Chłop sobie wyprosił, że jeszcze jednego
sędziego sprowadzi. Idzie, odmawia pacierze, Bogu się poleca, a jaskółeczka
przed nim usiadła i zaświergotała:
-
Maćku, Maćku! Sprawiedliwość zna taki tylko, któremu niesprawiedliwość dniem i
nocą doskwiera, który nikomu najmniejszej krzywdy nie czyni, a kryć się musi,
żeby wyżył.
-
Gdzież ja nieszczęśliwy takiego znajdę?
-
Pod krzem, niedaleczko stąd przycupnął, kryje się przed człowiekiem, psem,
wilkiem, lisem. Ostrożnie podchodź do niego, aby nie pomyślał, że go chcesz
zabić, i nie uciekł.
-
Jakże z nim mówić?
-
Idź, a powtarzaj te słowa: „Pana Boga chwalę, nikomu źle nie czynię, mam w
sercu wdzięczność i sprawiedliwość."
Zabrał się Maciek, idzie, powtarza to, co
mu jaskółeczka kazała. Nagle spod krza zajączek wypada, kic, kic i mówi:
-
Słyszałem ja o twojej przygodzie z niedźwiedziem i myślałem o tym właśnie,
jakby ci tu pomóc.
-
Oj, zajączku, żeby cię też Bóg dobrą myślą natchnął! Niedźwiedź mi oto dowodzi, że na świecie nie
ma ani wdzięczności, ani sprawiedliwości.
- Wdzięczności nie ma, bo ona musi od stworzeń
wychodzić, a te są niewdzięczne, ale
sprawiedliwość pochodzi od samego Boga i ona nigdy nikogo nie minie.

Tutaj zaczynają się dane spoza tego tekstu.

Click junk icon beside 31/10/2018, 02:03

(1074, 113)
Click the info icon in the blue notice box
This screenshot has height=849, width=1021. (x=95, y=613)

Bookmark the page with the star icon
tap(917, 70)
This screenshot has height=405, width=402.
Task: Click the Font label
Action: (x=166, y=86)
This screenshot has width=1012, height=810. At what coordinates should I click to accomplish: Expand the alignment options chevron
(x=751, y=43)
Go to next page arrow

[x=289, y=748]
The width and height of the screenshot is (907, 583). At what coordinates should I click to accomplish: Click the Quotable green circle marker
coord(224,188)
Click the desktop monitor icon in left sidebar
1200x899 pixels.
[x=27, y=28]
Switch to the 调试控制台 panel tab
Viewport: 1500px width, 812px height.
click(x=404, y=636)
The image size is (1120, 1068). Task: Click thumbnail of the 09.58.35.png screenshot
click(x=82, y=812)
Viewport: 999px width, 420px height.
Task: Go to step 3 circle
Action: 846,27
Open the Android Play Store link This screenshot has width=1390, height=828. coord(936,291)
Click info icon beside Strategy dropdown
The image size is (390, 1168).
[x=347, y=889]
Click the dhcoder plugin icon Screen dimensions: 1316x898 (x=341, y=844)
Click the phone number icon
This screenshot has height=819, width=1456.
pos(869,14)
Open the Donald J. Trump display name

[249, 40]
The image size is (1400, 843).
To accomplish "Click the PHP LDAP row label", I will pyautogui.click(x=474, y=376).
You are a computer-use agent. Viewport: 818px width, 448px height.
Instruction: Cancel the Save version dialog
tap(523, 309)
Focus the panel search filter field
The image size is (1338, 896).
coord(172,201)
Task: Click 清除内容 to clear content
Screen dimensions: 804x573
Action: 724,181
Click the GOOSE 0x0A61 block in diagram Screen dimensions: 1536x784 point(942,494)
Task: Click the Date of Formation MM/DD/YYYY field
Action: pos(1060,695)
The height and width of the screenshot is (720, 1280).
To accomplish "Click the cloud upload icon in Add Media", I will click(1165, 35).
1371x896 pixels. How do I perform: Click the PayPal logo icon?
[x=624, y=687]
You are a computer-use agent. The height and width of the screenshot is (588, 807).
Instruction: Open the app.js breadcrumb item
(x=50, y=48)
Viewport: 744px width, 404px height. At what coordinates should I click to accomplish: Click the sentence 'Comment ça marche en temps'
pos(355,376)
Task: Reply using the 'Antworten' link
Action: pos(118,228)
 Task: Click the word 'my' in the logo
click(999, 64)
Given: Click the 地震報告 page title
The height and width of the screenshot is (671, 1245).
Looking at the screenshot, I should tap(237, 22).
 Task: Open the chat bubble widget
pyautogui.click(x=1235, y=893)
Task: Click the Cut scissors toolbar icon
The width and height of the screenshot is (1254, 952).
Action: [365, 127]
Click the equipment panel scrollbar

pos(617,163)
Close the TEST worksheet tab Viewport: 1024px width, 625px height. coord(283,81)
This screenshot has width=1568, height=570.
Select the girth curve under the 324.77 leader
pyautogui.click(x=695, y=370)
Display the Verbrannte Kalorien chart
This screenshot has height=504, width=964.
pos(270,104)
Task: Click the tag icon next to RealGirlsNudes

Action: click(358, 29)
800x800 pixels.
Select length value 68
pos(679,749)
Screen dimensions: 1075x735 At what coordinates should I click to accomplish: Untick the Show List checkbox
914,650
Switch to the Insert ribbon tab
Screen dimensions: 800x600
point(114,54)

Zaczęło się sądzenie, niedźwiedź mówi, że
tak a tak.
-
Zjeść go powinienem, jeno chcę się najprzód przekonać, jako na świecie nie ma
wdzięczności ani sprawiedliwości.
Maciek też wykłada swoje.
-
Dobrze to jest, co wy mówicie - powiada zajączek - tylko ja koniecznie muszę
wiedzieć, jak to wszystko było, zanim ta wasza sprawa powstała.
-
Leżałem pod kłodą - rzecze niedźwiedź - a ten głupi chłop kłodę dźwignął i mnie
wyswobodził; niechże ma za to nagrodę!
-
Ja muszę wiedzieć, jakeś ty wyglądał! - powtarza zajączek.
-
Bo możeś ty jest za wdzięcznością? - pyta niedźwiedź.
-
Nie znam wdzięczności na świecie, znam tylko grzeszne istoty.
-
Widzę, że z ciebie sędzia całą gębą.
Poszli, znaleźli to miejsce, gdzie kłoda
przywaliła była niedźwiedzia: drągi i soszki podpierały jeszcze kłodę. Tak
zajączek mówi:
-
Właźże, Misiu, pokaż mi, jak leżałeś!
Niedźwiedź
wlazł i kiedy się już położył, zając mrugnął na chłopa:
-
Powyjmuj prędko drągi i soszki!
Chłop tak zrobił, a niedźwiedź zaraz
jęknął, stęknął, prosił:
-
Ulżyjcie, bo mię ta kłoda zgniecie! Zajączek mu zaś odpowie:
-
Teraz jest tak, jak z początku było: żaden z was obu nic nie winien. Nie ma na
świecie wdzięczności, a sprawiedliwość na ciebie oto spadła. Potem się zwrócił
do Maćka i rzecze:
-
Umykaj żwawo do domu! Chwal Boga, nie czyń źle nikomu, a wdzięczność i
sprawiedliwość miej w sercu, choćbyś tylko taki sam jeden był na świecie.